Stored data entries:
Content starts

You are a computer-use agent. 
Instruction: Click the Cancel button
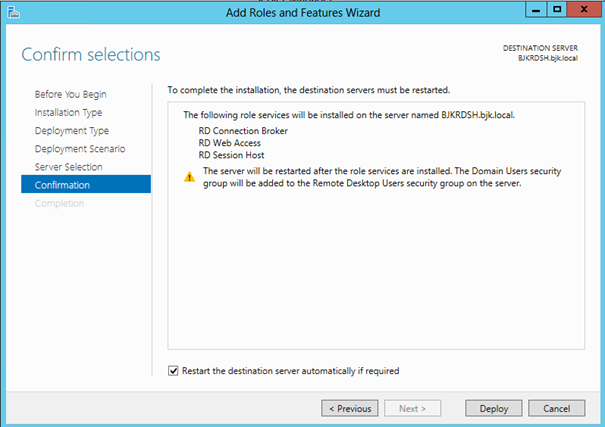pos(556,408)
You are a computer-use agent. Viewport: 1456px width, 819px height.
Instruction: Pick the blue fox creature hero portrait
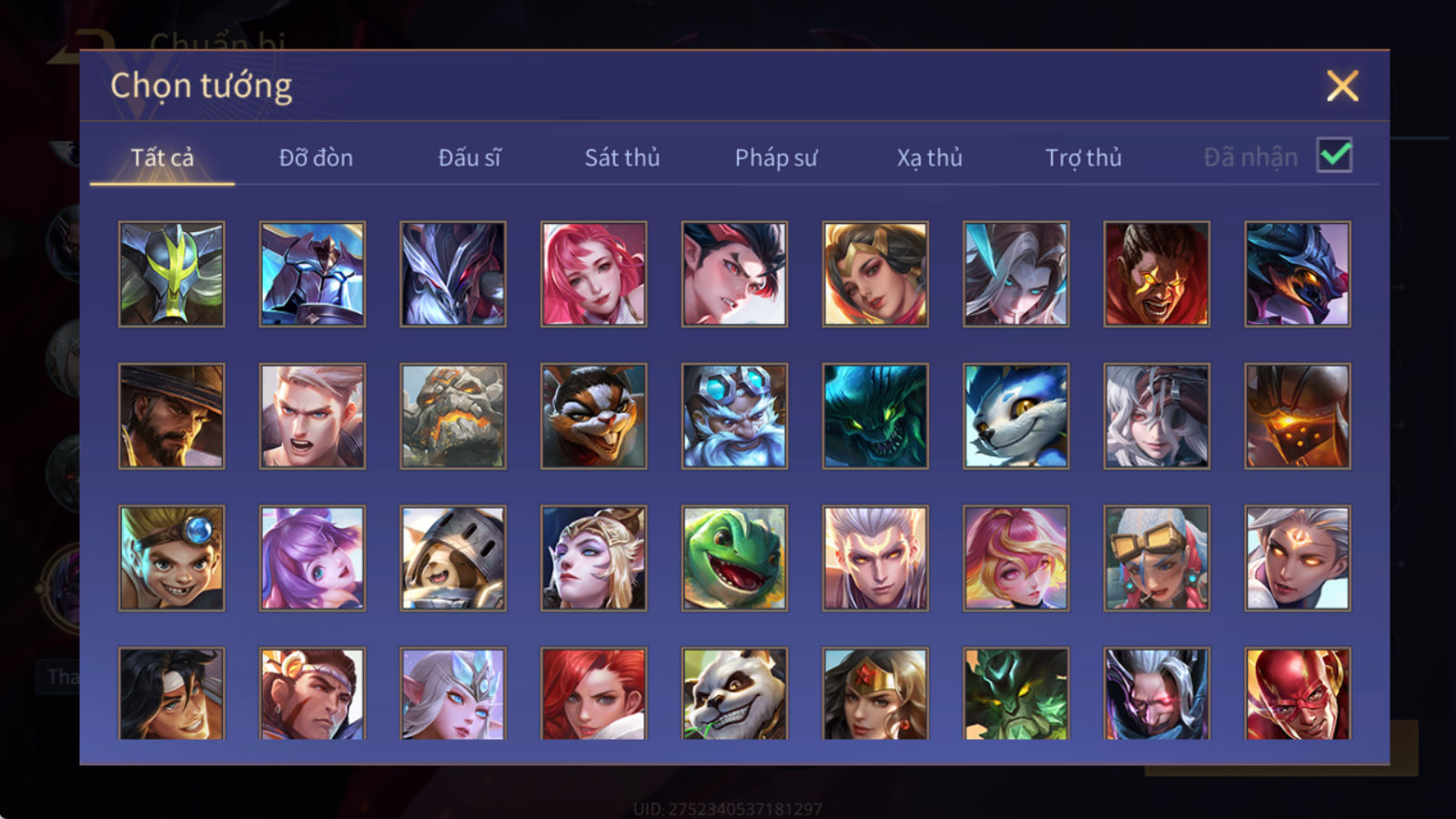[x=1016, y=416]
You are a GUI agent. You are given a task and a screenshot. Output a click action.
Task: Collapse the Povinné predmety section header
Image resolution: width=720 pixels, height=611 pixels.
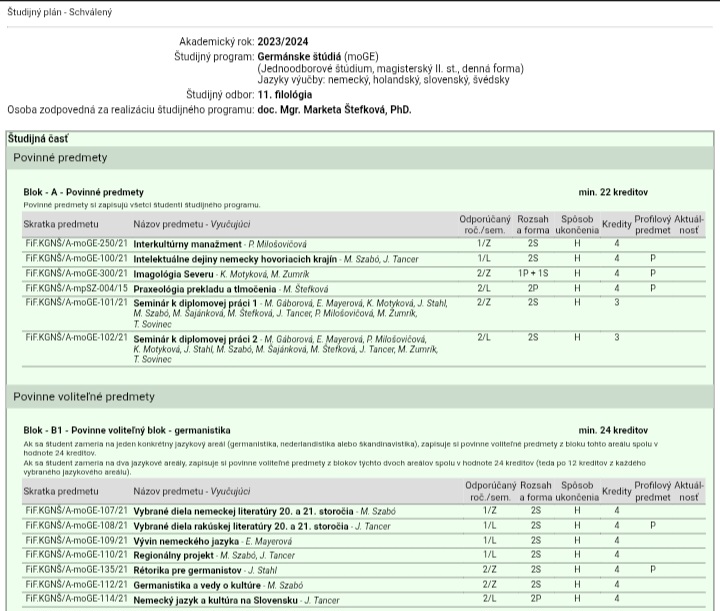pyautogui.click(x=60, y=158)
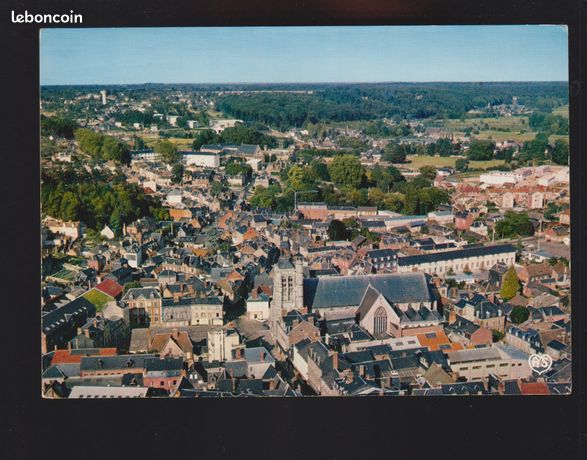The image size is (587, 460).
Task: Click the postcard photo thumbnail
Action: coord(305,211)
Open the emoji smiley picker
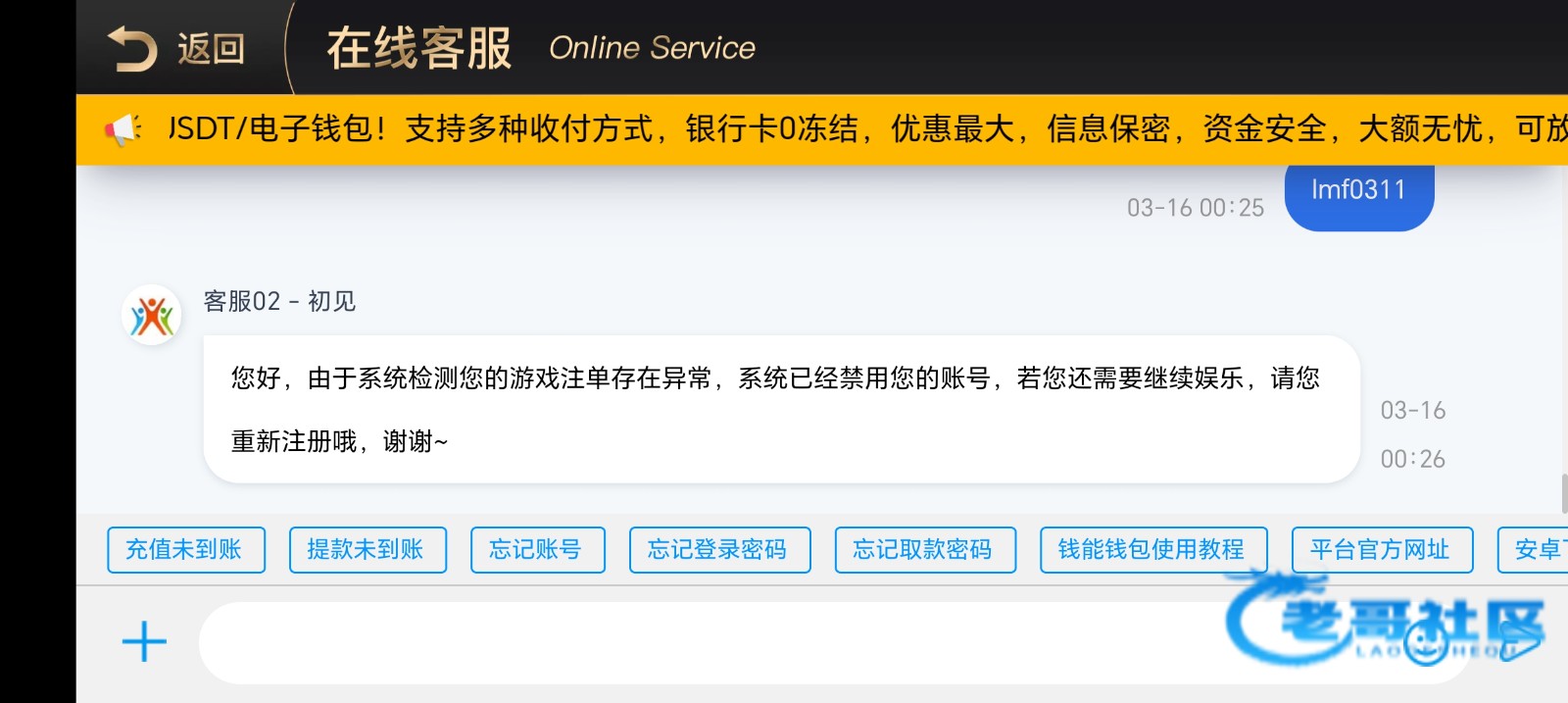1568x703 pixels. 1426,644
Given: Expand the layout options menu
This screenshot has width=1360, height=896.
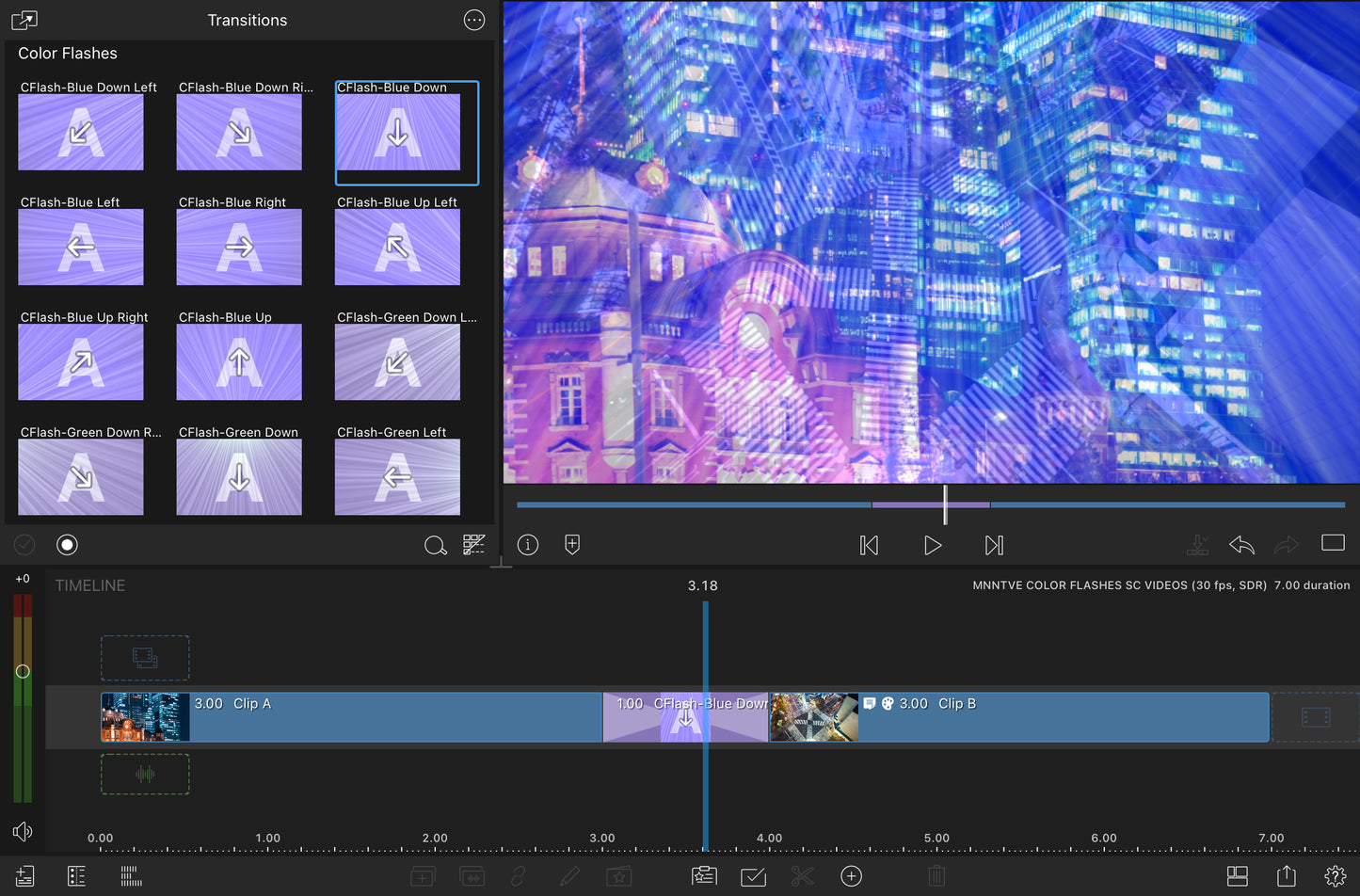Looking at the screenshot, I should pos(1238,876).
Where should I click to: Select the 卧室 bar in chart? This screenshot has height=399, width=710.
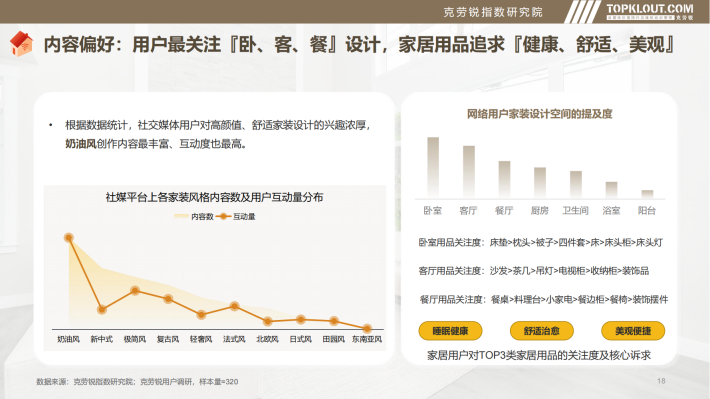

Content ends

● Requirement
Begin with the line that has "This screenshot has width=1360, height=896." and continue to the last line of the entries, printing each line exactly and nothing else; include both ends and skip the pictures.

● Reply
This screenshot has width=1360, height=896.
Looking at the screenshot, I should pos(1238,876).
Where should I click to: Select the 卧室 bar in chart? This screenshot has height=399, width=710.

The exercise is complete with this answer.